- Occupation: chief executive of The Health Foundation

= Jennifer Dixon =

British physician and charity executive

Dame Jennifer Dixon is the chief executive of the Health Foundation, a charity in the United Kingdom. Her work has been recognised by national and international bodies for her impact on health policy making.

== Education ==
Dixon has a degree in medicine from the University of Bristol, and a masters in public health and a PhD in health services research both from the London School of Hygiene and Tropical Medicine.

== Career ==
Dixon trained and practised paediatric medicine before moving into public health and policy in 1990. Dixon was awarded a Harkness Fellowship in health policy in 1990 by the Commonwealth Fund in the US, spending a year in New York City.

She was policy advisor to the chief executive of the National Health Service between 1998 and 2000, Director of Policy at the King's Fund until 2008. At the King's Fund she authored analyses including on the role of the market in the NHS, regulation in health care, improving chronic disease management and funding levels in the NHS. She led the development of the nationally adopted quantitative risk stratification tool, Patients at Risk of Re-hospitalisation (PARR) for primary care.

Dixon was chief executive of the Nuffield Trust from 2008 to 2013, Dixon led a team redesigning the NHS resource allocation formula across England for the Department of Health, and which was adopted. She also led a national review for the Secretary of State, Jeremy Hunt, on whether to introduce ratings for NHS and social care providers; CQC later introduced a new inspection and ratings approach.

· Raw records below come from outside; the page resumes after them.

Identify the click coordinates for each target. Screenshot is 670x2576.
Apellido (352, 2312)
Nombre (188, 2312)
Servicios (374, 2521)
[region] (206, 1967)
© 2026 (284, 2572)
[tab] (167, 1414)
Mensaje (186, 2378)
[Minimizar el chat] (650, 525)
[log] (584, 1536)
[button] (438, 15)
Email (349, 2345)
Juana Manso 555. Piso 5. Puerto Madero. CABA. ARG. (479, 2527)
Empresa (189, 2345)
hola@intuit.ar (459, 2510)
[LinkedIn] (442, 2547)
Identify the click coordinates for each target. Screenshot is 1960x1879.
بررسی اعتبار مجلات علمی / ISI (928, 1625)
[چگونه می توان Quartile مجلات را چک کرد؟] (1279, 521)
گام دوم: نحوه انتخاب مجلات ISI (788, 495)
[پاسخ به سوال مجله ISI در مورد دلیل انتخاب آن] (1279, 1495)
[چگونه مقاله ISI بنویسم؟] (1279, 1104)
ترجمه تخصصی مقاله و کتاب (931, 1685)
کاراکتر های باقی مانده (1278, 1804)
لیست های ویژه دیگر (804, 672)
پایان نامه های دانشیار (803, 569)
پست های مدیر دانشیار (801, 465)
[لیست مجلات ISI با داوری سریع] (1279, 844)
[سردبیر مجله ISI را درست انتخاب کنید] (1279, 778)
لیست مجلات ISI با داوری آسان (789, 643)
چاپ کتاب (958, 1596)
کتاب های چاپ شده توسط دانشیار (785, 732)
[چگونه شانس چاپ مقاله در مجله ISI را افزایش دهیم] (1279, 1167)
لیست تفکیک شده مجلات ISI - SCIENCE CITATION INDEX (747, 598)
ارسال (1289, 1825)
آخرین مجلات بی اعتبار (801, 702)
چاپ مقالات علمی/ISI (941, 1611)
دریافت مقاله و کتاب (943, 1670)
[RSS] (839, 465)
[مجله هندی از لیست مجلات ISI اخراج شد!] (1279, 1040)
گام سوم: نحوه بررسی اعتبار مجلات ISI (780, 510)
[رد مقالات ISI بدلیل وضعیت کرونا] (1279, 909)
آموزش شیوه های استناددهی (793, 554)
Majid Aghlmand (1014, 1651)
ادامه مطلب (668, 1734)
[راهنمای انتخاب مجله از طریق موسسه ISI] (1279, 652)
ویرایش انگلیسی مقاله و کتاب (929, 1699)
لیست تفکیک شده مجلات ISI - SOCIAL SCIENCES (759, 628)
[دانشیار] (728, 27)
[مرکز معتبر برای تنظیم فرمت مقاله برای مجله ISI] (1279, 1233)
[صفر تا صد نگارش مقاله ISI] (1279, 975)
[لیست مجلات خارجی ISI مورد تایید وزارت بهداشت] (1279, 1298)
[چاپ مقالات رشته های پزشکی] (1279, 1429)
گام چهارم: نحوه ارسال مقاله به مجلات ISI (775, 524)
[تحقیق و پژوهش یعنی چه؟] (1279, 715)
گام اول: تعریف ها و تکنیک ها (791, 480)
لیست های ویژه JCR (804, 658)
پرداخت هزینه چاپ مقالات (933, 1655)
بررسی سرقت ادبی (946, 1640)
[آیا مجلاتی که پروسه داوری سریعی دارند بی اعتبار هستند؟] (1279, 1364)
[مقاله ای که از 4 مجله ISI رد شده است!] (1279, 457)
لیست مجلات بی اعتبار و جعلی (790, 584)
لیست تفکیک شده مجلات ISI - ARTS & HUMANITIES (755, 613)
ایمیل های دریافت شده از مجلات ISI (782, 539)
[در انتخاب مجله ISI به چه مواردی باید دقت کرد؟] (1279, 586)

In 2013 she became chief executive of the Health Foundation. In 2017, the Health Foundation partnered with Robert Bosch Stiftung and Careum Stiftung to launch Sciana, a European network for health leaders. The Health Foundation funded the creation of The Healthcare Improvement Studies (THIS) Institute at the University of Cambridge which launched in 2018 through a grant reported at launch as £42 million.

She is a regular speaker at national and international events. She writes for national newspapers such as The Guardian and appears on current affairs and news programmes such as the BBC and Channel 4 news. Dixon hosts a monthly podcast in health policy and has given evidence at House of Commons and Lords Select Committees and parliamentary seminars. She has been a member of commissions and inquiries, most recently the Pissaridies Review on The Future of Work and Wellbeing and the Pathways to Work Commission, chaired by former Secretary of State for Health Alan Milburn.

Dixon was a trustee of the National Centre for Social Research (NatCen) (2011-2016), and has been on the board of the UK's Care Quality Commission (CQC) (2013-2016), the UK's Audit Commission (2003-2012), the UK's Healthcare Commission (2004-2009) and the UK Health Security Agency (2022–2024).

Dixon led a national enquiry for the Secretary of State for Health, Jeremy Hunt, on whether to introduce quality rating of NHS and social care providers in England (2013) and later another enquiry about ratings for general practices (2015). She was also a member of the Parliamentary Review Panel for the Welsh Assembly Government advising on the future strategy for the NHS and social care in Wales (2016–2018).

She has held visiting professorships at the London School of Economics (LSE), Imperial College London and the London School of Hygiene & Tropical Medicine and co-authored two books on the NHS.

== Honours, awards and recognition ==
Dixon was appointed Commander of the Order of the British Empire (CBE) in the 2013 Birthday Honours for services to public health and Dame Commander of the Order of the British Empire (DBE) in the 2024 New Year Honours for services to the National Health Service and public health.

- 2019: Elected fellow of the Academy of Medical Sciences
- 2016: Awarded honorary Doctor of Science degree from the University of Bristol
- 2009: Elected fellow of the Royal College of Physicians
- 2000: Elected fellow of the Faculty of Public Health
- 1990: Harkness Fellowship

== Other ==
Dixon is an artist under the name Jennifer Vorhaus. Her COVID wire lungs were in the Royal Academy of Arts' Summer Exhibition in 2021.